Repeat the lines from the one containing "You are a computer-use" through the last line of the data, exactly, pictures omitted.

(Material for this exercise)

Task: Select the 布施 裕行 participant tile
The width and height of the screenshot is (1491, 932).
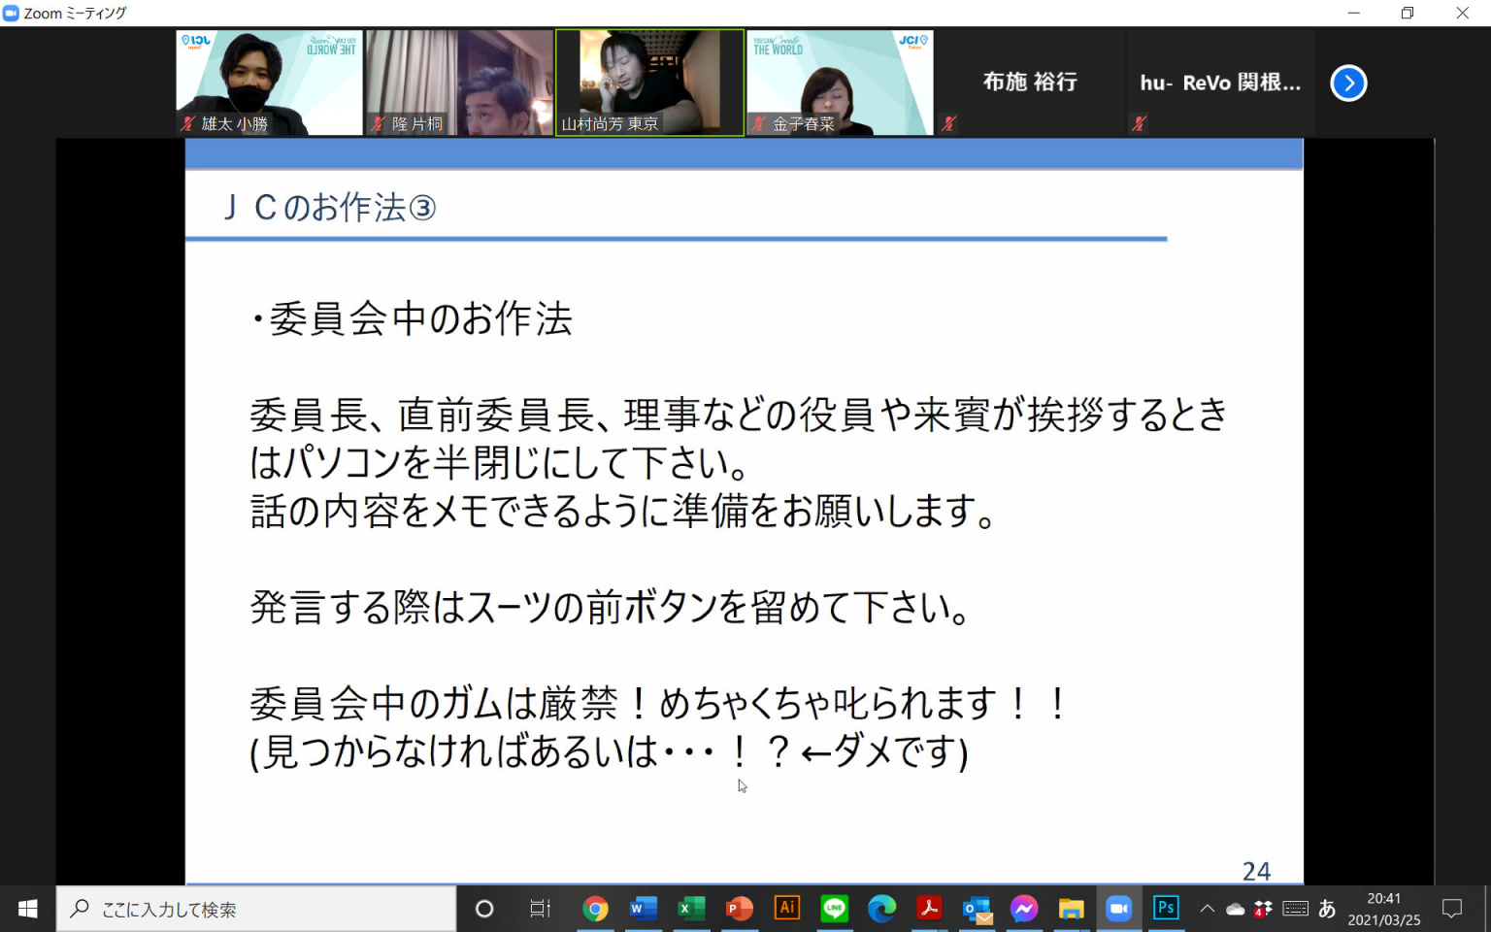Action: pyautogui.click(x=1029, y=83)
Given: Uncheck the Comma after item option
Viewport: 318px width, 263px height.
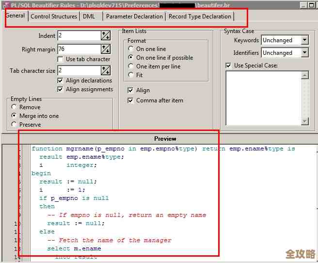Looking at the screenshot, I should [131, 100].
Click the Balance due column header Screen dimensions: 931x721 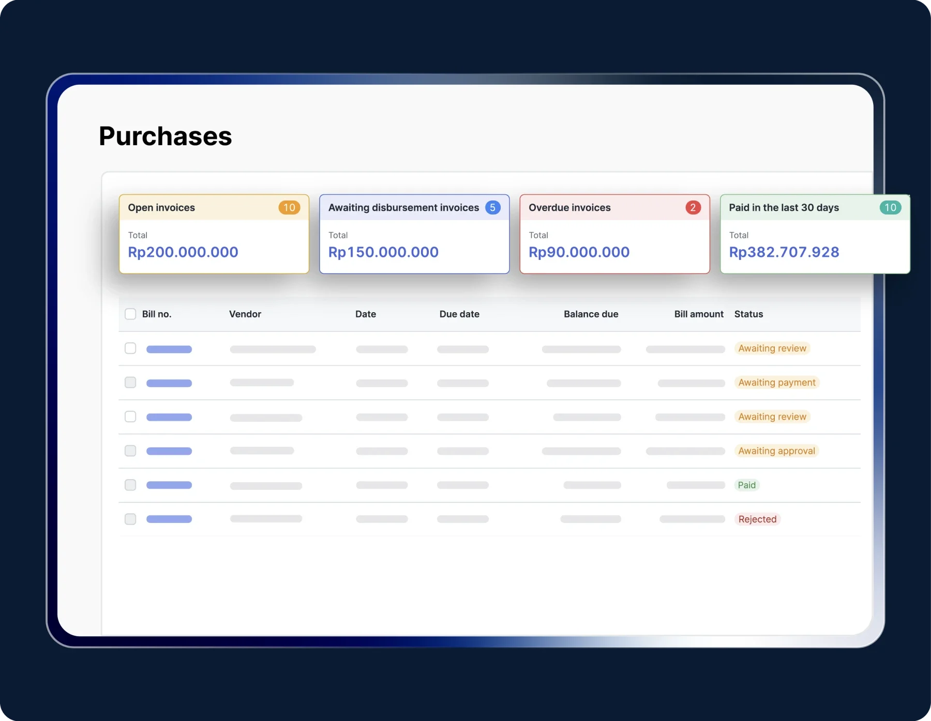591,314
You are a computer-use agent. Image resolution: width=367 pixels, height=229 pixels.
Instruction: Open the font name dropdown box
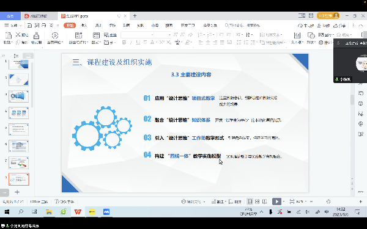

(End Material for this exercise)

# [Answer space]
You are a computer-use agent. Image resolution: width=367 pixels, height=229 pixels.
Instruction: Open the font name dropdown box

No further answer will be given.